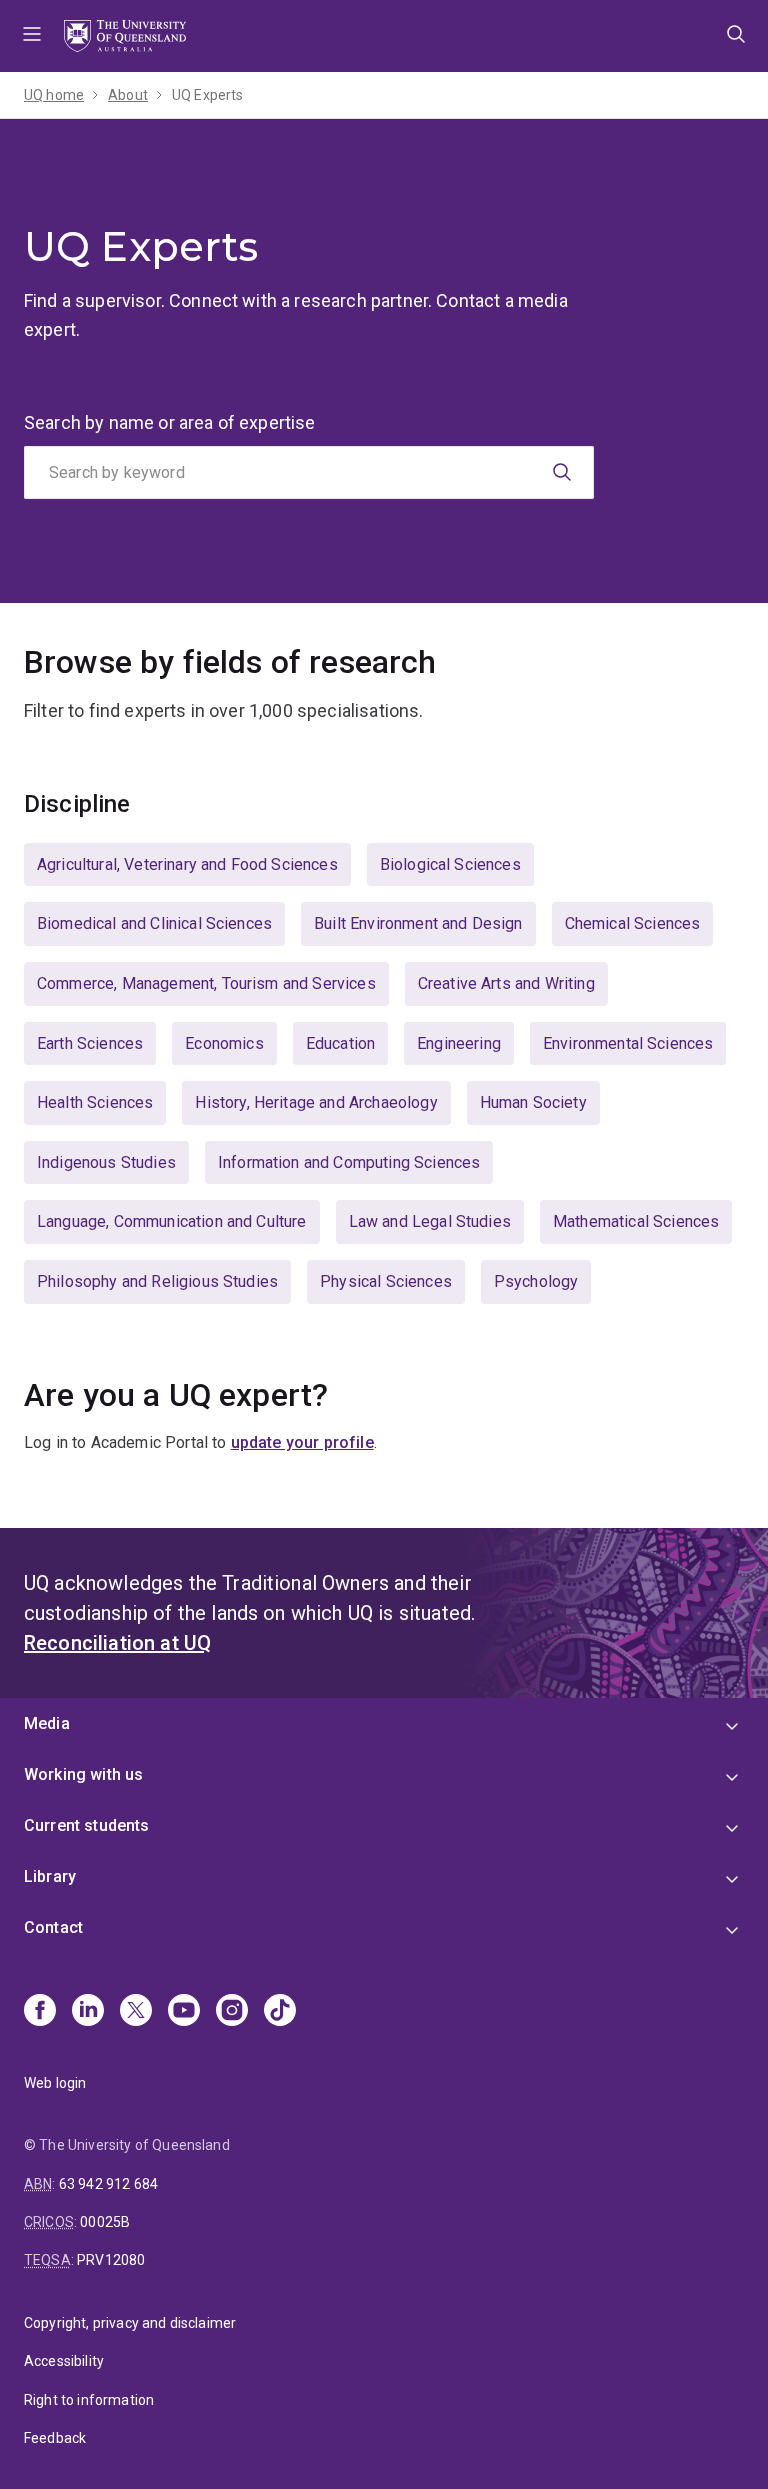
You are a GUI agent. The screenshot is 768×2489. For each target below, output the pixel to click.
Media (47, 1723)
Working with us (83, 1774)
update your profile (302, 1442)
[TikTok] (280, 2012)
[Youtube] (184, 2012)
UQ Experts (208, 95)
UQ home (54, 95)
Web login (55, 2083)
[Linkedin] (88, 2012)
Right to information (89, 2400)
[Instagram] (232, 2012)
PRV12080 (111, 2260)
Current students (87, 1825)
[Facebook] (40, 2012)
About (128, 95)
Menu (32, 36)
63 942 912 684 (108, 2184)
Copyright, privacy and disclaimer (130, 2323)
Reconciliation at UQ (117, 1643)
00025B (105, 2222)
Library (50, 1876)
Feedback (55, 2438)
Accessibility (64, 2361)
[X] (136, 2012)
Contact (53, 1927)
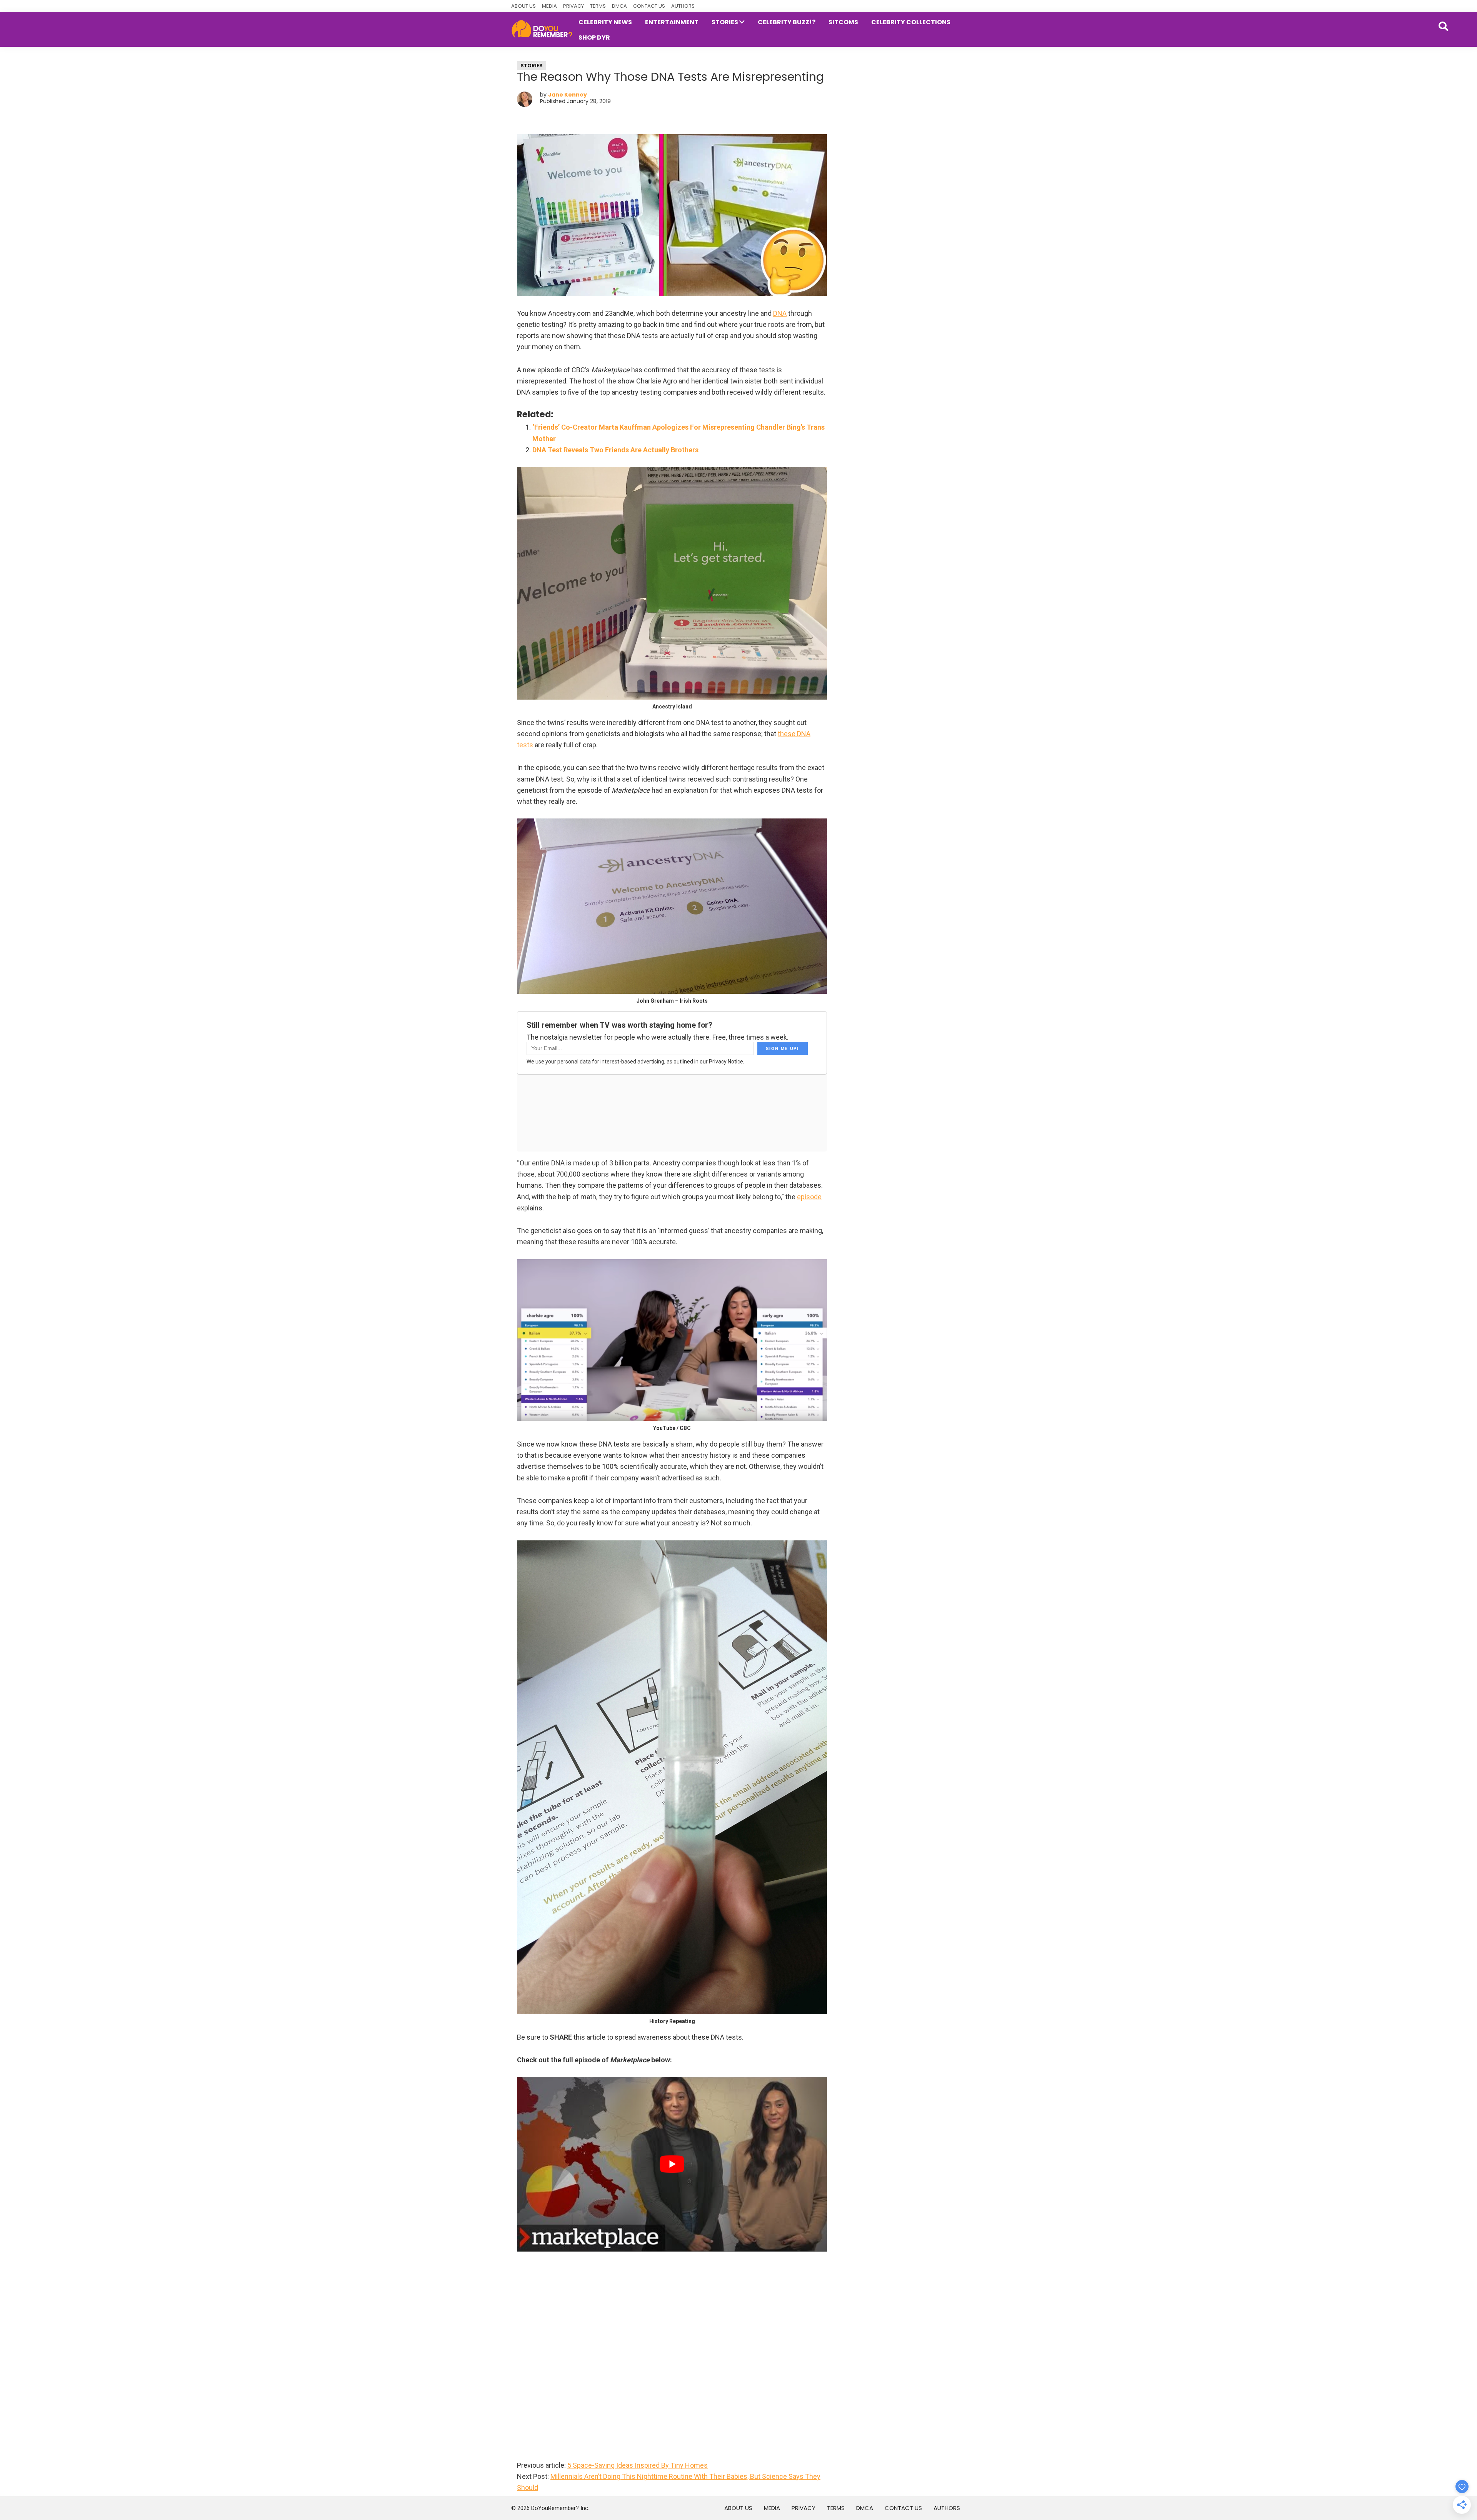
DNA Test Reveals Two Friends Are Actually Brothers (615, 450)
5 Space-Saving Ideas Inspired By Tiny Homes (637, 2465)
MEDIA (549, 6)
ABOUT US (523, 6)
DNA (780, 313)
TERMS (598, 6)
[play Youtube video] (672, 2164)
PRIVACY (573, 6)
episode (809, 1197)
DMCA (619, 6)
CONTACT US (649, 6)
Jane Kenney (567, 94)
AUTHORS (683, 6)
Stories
....
Given request -> Convert the data above into a numbered list with one entry per line, skipping any blank lines and leaving the pictures out.

In response ->
1. You are a GUI agent. The screenshot is 768×2489. For each target below, output the pixel to click.
2. Media (47, 1723)
3. Working with us (83, 1774)
4. update your profile (302, 1442)
5. [TikTok] (280, 2012)
6. [Youtube] (184, 2012)
7. UQ Experts (208, 95)
8. UQ home (54, 95)
9. Web login (55, 2083)
10. [Linkedin] (88, 2012)
11. Right to information (89, 2400)
12. [Instagram] (232, 2012)
13. PRV12080 (111, 2260)
14. Current students (87, 1825)
15. [Facebook] (40, 2012)
16. About (128, 95)
17. Menu (32, 36)
18. 63 942 912 684 (108, 2184)
19. Copyright, privacy and disclaimer (130, 2323)
20. Reconciliation at UQ (117, 1643)
21. 00025B (105, 2222)
22. Library (50, 1876)
23. Feedback (55, 2438)
24. Accessibility (64, 2361)
25. [X] (136, 2012)
26. Contact (53, 1927)
27. DNA Test Reveals Two Friends Are Actually Brothers (615, 450)
28. 5 Space-Saving Ideas Inspired By Tiny Homes (637, 2465)
29. MEDIA (549, 6)
30. ABOUT US (523, 6)
31. DNA (780, 313)
32. TERMS (598, 6)
33. [play Youtube video] (672, 2164)
34. PRIVACY (573, 6)
35. episode (809, 1197)
36. DMCA (619, 6)
37. CONTACT US (649, 6)
38. Jane Kenney (567, 94)
39. AUTHORS (683, 6)
40. Stories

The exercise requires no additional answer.